Action item> Only one stretch of the data is wanted: the line containing "Menu (66, 44)", the line containing "Mailed (46, 1148)", and every line between them, copied exactly.

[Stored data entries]
****
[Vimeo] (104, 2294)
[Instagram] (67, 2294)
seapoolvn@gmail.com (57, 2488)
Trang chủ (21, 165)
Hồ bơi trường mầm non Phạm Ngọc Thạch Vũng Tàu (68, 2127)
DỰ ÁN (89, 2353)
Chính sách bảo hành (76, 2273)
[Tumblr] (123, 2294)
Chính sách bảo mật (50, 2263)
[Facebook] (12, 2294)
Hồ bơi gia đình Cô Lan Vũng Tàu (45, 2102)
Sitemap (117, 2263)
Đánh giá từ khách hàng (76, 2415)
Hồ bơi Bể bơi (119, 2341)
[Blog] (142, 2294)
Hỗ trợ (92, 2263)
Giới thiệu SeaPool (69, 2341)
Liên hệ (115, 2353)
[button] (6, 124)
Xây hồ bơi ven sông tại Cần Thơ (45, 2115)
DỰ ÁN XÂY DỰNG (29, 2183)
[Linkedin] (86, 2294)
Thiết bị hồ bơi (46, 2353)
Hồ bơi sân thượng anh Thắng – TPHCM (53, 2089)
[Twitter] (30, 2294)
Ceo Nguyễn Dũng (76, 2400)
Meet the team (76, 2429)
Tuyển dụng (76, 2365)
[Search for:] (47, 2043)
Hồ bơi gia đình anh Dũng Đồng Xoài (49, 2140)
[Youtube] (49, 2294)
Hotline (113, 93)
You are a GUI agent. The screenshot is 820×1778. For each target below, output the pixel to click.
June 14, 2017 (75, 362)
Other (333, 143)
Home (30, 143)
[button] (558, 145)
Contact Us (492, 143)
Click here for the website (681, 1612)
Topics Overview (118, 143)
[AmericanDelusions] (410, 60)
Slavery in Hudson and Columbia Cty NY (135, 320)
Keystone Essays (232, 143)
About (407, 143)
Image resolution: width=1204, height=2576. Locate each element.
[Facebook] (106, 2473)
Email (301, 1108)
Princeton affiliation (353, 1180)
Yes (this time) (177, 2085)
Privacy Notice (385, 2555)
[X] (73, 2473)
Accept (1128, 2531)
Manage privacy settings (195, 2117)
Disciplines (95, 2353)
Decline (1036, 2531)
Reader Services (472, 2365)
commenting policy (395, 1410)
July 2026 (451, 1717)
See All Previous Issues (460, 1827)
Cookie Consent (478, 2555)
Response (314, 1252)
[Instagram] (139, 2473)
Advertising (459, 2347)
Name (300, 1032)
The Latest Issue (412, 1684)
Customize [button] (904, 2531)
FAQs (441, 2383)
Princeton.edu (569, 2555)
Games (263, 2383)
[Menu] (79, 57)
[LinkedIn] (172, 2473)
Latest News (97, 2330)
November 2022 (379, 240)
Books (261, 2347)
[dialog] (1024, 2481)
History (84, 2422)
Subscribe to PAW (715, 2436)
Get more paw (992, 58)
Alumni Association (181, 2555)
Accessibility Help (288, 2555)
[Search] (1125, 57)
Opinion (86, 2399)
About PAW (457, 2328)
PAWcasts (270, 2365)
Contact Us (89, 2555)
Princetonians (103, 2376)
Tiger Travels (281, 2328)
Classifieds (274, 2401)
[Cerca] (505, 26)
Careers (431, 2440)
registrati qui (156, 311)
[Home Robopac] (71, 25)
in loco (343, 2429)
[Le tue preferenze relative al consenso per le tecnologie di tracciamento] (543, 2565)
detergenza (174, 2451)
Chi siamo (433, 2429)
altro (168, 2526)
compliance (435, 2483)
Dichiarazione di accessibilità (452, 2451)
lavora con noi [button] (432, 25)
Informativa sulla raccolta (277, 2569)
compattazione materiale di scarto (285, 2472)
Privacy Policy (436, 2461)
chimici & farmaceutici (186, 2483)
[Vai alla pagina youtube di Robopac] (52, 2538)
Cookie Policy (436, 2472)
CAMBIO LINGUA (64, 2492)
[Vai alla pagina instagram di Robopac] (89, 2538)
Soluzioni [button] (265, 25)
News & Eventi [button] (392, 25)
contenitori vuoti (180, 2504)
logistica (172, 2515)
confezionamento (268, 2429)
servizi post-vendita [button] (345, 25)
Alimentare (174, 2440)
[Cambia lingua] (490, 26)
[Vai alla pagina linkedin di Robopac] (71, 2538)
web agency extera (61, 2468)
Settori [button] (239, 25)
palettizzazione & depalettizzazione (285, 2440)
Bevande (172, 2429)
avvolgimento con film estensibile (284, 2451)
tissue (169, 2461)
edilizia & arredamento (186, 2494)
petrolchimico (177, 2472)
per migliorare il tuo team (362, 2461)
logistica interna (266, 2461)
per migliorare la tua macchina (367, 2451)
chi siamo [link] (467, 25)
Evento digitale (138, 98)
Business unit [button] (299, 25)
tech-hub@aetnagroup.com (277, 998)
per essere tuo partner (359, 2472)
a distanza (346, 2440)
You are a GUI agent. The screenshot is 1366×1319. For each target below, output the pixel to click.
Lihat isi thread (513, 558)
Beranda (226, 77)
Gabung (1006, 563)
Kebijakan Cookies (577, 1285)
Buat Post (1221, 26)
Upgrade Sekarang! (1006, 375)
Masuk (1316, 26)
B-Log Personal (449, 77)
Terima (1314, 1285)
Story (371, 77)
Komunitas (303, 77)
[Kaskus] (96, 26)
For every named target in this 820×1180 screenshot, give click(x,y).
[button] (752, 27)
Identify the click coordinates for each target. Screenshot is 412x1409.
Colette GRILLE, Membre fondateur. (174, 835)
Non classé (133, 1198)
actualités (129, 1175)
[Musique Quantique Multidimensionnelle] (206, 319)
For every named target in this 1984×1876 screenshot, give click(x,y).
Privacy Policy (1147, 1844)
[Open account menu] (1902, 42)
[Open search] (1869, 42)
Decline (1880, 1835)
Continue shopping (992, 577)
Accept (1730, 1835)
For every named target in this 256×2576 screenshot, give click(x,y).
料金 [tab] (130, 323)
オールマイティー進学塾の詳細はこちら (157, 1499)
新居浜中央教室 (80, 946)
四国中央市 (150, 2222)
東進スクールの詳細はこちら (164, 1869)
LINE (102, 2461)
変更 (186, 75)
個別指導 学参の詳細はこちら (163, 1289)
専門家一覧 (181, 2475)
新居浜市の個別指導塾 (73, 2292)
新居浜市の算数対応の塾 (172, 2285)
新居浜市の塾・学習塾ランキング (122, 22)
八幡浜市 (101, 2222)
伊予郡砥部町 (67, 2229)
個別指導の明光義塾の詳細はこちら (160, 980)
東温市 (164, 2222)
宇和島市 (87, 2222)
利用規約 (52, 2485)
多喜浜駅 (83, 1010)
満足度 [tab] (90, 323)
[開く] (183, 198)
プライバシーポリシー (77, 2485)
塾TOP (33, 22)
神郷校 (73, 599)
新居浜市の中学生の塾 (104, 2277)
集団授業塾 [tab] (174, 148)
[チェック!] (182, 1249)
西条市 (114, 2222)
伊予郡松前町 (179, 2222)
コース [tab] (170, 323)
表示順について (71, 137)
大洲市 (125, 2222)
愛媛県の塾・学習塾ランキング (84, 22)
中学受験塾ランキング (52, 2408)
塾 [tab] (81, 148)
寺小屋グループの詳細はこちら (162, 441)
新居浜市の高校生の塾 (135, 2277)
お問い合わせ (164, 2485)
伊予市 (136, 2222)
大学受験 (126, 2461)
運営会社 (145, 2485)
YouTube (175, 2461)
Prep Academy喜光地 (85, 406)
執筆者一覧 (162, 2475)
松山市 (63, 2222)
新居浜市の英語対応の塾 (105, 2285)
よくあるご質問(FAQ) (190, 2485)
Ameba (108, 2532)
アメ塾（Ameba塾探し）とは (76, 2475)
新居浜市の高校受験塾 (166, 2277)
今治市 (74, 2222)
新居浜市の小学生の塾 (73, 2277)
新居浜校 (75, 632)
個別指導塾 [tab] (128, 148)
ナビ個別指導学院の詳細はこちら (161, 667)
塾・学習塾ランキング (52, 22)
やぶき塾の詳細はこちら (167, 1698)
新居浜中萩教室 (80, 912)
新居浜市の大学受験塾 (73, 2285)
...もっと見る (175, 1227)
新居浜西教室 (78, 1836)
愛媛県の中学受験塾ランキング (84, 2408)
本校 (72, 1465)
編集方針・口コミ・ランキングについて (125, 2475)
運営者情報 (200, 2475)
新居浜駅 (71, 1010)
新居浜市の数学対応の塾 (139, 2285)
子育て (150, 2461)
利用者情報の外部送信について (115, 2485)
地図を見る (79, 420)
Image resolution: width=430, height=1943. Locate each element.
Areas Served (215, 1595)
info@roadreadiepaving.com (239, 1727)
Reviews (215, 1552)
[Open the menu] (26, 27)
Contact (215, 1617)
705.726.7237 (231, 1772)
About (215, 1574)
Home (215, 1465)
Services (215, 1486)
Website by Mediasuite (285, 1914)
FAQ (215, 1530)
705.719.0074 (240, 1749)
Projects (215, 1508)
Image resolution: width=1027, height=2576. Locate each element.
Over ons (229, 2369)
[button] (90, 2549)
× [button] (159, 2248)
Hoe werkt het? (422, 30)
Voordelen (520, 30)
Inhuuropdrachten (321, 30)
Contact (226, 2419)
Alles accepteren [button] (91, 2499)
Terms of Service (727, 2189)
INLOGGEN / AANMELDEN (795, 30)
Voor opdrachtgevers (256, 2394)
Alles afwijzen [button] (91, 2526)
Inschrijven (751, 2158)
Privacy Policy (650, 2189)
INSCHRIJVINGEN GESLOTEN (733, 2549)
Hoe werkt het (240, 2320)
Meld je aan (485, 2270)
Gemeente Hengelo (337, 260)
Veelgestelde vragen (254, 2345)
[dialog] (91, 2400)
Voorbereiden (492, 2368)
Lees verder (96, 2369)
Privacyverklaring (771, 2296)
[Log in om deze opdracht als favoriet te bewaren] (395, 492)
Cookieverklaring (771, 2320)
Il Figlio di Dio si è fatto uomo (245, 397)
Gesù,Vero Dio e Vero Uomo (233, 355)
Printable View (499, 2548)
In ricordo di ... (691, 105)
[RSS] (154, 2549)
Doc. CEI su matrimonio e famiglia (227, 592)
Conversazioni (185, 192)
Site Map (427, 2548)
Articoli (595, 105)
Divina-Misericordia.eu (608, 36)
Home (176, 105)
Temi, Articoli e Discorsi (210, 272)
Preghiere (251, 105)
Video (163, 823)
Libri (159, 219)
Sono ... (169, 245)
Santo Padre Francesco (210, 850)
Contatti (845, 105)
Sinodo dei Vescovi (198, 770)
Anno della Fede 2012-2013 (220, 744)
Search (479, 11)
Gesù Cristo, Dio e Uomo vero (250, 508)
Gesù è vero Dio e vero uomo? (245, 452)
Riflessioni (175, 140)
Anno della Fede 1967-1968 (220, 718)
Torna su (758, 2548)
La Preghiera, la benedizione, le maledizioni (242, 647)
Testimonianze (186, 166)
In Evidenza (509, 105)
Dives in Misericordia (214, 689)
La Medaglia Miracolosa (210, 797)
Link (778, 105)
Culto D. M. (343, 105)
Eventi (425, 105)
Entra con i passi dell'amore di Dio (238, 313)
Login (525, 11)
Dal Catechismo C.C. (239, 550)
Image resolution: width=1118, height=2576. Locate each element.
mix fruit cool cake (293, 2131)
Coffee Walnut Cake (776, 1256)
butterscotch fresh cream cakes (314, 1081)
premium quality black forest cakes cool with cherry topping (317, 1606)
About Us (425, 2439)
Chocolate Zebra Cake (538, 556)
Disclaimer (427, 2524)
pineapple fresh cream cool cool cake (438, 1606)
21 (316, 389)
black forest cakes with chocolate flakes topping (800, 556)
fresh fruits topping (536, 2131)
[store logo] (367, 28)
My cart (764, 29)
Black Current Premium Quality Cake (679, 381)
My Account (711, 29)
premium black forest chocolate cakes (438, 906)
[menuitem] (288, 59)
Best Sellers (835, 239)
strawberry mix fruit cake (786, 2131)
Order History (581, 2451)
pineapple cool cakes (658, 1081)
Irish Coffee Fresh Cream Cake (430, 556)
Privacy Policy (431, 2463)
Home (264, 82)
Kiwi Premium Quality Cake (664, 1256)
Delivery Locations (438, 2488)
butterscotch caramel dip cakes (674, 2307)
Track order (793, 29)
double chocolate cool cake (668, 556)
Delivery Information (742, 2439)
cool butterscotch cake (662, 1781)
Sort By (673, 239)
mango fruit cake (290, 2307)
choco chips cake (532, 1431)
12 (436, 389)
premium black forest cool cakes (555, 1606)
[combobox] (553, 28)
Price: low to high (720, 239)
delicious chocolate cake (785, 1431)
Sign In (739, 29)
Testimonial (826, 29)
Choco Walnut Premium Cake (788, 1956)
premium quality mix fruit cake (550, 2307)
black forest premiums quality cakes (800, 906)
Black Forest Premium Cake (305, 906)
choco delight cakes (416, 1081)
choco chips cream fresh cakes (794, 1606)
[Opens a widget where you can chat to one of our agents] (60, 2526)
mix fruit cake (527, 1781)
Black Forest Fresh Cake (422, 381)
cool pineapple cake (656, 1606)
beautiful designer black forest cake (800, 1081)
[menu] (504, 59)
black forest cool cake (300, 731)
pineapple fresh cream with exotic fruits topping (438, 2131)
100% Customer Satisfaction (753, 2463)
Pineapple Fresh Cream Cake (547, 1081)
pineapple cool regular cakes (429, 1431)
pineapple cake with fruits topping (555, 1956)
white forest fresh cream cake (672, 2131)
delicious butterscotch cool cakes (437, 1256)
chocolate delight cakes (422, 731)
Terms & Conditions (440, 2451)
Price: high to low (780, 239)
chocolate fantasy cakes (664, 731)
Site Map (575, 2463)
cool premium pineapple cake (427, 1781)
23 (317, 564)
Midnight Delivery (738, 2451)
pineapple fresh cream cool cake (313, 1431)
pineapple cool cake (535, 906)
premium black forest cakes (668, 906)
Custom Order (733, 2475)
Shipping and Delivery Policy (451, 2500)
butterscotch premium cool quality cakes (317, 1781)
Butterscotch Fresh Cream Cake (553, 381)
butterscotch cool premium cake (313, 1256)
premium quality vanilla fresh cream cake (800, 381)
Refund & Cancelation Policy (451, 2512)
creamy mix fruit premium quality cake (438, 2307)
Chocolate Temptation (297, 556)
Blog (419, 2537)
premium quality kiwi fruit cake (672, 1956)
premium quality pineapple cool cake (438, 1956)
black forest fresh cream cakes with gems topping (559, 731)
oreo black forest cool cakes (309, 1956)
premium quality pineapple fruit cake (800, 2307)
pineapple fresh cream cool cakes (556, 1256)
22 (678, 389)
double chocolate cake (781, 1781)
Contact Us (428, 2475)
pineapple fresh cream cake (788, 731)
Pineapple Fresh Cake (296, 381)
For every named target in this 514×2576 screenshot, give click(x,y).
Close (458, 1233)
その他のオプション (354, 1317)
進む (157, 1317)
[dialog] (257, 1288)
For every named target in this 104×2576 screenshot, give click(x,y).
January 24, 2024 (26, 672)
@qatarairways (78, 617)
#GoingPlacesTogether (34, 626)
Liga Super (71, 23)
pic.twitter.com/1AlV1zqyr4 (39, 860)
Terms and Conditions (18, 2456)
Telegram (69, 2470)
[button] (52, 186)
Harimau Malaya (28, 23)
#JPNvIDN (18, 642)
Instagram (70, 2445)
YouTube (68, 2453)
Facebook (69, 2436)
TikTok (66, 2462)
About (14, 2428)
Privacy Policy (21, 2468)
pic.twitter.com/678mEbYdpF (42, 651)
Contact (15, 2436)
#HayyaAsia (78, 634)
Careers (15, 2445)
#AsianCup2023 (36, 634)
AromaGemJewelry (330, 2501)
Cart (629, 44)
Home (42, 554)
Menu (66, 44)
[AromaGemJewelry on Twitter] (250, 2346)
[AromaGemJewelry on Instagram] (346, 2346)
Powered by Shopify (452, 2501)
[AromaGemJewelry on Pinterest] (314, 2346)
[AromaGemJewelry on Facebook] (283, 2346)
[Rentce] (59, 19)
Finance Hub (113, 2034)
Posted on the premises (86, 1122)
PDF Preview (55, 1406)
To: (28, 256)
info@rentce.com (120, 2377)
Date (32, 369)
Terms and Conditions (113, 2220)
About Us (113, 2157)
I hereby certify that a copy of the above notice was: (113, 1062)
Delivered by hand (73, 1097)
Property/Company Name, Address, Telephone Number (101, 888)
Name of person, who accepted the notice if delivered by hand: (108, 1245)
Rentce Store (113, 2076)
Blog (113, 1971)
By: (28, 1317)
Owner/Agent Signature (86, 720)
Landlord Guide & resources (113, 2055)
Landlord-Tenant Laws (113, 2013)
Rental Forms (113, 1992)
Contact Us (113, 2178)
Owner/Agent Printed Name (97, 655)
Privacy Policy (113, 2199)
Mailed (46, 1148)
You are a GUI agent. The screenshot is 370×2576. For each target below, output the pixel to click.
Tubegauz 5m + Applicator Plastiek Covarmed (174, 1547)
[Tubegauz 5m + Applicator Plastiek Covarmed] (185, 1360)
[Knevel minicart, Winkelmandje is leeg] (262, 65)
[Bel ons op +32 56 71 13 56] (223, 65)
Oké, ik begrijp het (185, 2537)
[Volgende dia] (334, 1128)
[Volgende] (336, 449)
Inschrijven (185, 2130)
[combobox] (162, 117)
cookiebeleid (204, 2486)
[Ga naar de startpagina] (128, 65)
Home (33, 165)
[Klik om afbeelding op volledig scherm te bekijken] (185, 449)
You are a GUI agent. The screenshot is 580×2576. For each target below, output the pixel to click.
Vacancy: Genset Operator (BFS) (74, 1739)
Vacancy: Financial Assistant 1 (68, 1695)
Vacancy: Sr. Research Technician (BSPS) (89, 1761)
****
Solved problem>
Menu (66, 44)
[AromaGemJewelry on Twitter] (250, 2346)
[AromaGemJewelry on Instagram] (346, 2346)
Powered by Shopify (452, 2501)
[AromaGemJewelry on Pinterest] (314, 2346)
[AromaGemJewelry on Facebook] (283, 2346)
[Rentce] (59, 19)
Finance Hub (113, 2034)
Posted on the premises (86, 1122)
PDF Preview (55, 1406)
To: (28, 256)
info@rentce.com (120, 2377)
Date (32, 369)
Terms and Conditions (113, 2220)
About Us (113, 2157)
I hereby certify that a copy of the above notice was: (113, 1062)
Delivered by hand (73, 1097)
Property/Company Name, Address, Telephone Number (101, 888)
Name of person, who accepted the notice if delivered by hand: (108, 1245)
Rentce Store (113, 2076)
Blog (113, 1971)
By: (28, 1317)
Owner/Agent Signature (86, 720)
Landlord Guide & resources (113, 2055)
Landlord-Tenant Laws (113, 2013)
Rental Forms (113, 1992)
Contact Us (113, 2178)
Owner/Agent Printed Name (97, 655)
Privacy Policy (113, 2199)
Mailed (46, 1148)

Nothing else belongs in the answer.